The questions comes from the topic Salient Features of World’s Physical Geography. Its straight, to the point and nothing hidden in the question.
The first part of the question will address the concept and characteristics of IOD.
Then jump to the next requirement of the question where you have to discuss the role of IOD in Indian monsoon.
Here discuss the role of + IOD on normal rainfall, – IOD on drought like situation. Dont miss the relationship between IOD and El-Nino and how it affect each other.
One of the best way to score in these types of questions is to draw a diagram to show the phenomenon. It will be relatable to the examiner and you will score easy marks!
Indian Ocean Dipole (IOD) is an atmosphere-ocean coupled phenomenon in the tropical Indian Ocean (like the El Nino is in the tropical Pacific), characterised by a difference in sea-surface temperatures.
Characteristics of IOD:
- IOD is the difference between the temperature of eastern (Bay of Bengal) and the western Indian Ocean (Arabian Sea).
- This temperature difference results into pressure difference which results in flowing of winds between eastern and western parts of Indian Ocean.
- IOD develops in the equatorial region of Indian Ocean from April to May peaking in October.
- A ‘positive IOD’ — or simply ‘IOD’ — is associated with cooler than normal sea-surface temperatures in the eastern equatorial Indian Ocean and warmer than normal sea-surface temperatures in the western tropical Indian Ocean.
- The opposite phenomenon is called a ‘negative IOD’, and is characterised by warmer than normal SSTs in the eastern equatorial Indian Ocean and cooler than normal SSTs in the western tropical Indian Ocean
How does it impact the southwest monsoon?
- Although El Nino Southern Oscillation [ENSO] was statistically effective in explaining several past droughts in India, in the recent decades the ENSO-Monsoon relationship seemed to weaken in the Indian subcontinent.
- For e.g. the 1997, strong ENSO failed to cause drought in India.
- It was later discovered that just like ENSO was an event in the Pacific Ocean, a similar seesaw ocean-atmosphere system in the Indian Ocean was also at play which was IOD.
- However, there is no established correlation between Indian summer monsoon rainfall and IOD.
- But, studies have shown that a positive IOD year sees more than normal rainfall over central India.
- It was demonstrated that a positive IOD index often negated the effect of ENSO, resulting in increased Monsoon rains in several ENSO years like the 1983, 1994 and 1997.
- Further, it was shown that the two poles of the IOD – the eastern pole (around Indonesia) and the western pole (off the African coast) were independently and cumulatively affecting the quantity of rains for the Monsoon in the Indian subcontinent.

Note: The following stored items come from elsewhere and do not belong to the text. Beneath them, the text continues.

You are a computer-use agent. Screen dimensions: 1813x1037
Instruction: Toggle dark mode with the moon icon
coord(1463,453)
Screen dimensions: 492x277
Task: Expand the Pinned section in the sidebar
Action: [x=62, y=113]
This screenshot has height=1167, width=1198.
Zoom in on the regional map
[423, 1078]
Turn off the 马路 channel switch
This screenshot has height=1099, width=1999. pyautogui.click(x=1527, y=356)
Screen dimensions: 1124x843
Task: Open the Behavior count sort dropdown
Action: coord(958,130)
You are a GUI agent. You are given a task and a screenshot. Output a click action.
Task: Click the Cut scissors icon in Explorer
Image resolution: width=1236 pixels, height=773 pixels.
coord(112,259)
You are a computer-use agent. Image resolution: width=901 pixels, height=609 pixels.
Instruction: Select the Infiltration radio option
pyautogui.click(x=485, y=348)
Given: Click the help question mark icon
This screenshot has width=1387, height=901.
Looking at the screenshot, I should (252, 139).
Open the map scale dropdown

- The indicated connection is between below-normal SST in the eastern Indian Ocean and above-normal rain over central India, and vice versa.
- A negative IOD, on the other hands, complements El NiNo leading to severe drought.
- At the same time, Positive IOD results in more cyclones than usual in Arabian Sea.
- Negative IOD results in stronger than usual cyclogenesis (Formation of Tropical Cyclones) in Bay of Bengal. Cyclogenesis in Arabian Sea is suppressed during this time.
- But there is some anomaly in the phenomenon of IOD and Monsoon.
The cumulative effect of these factors along with ITCZ, absence of Sub Tropical Westerly Jet (STWJ) is that a low pressure is created over the Indian subcontinent while a high pressure is formed in the Indian Ocean. This pushes the moist, rain bearing monsoon winds from the Arabian sea towards the subcontinent. The blockage of these winds by Western Ghats causes rains in the southern region while that by Himalayas leads to downpours over North India.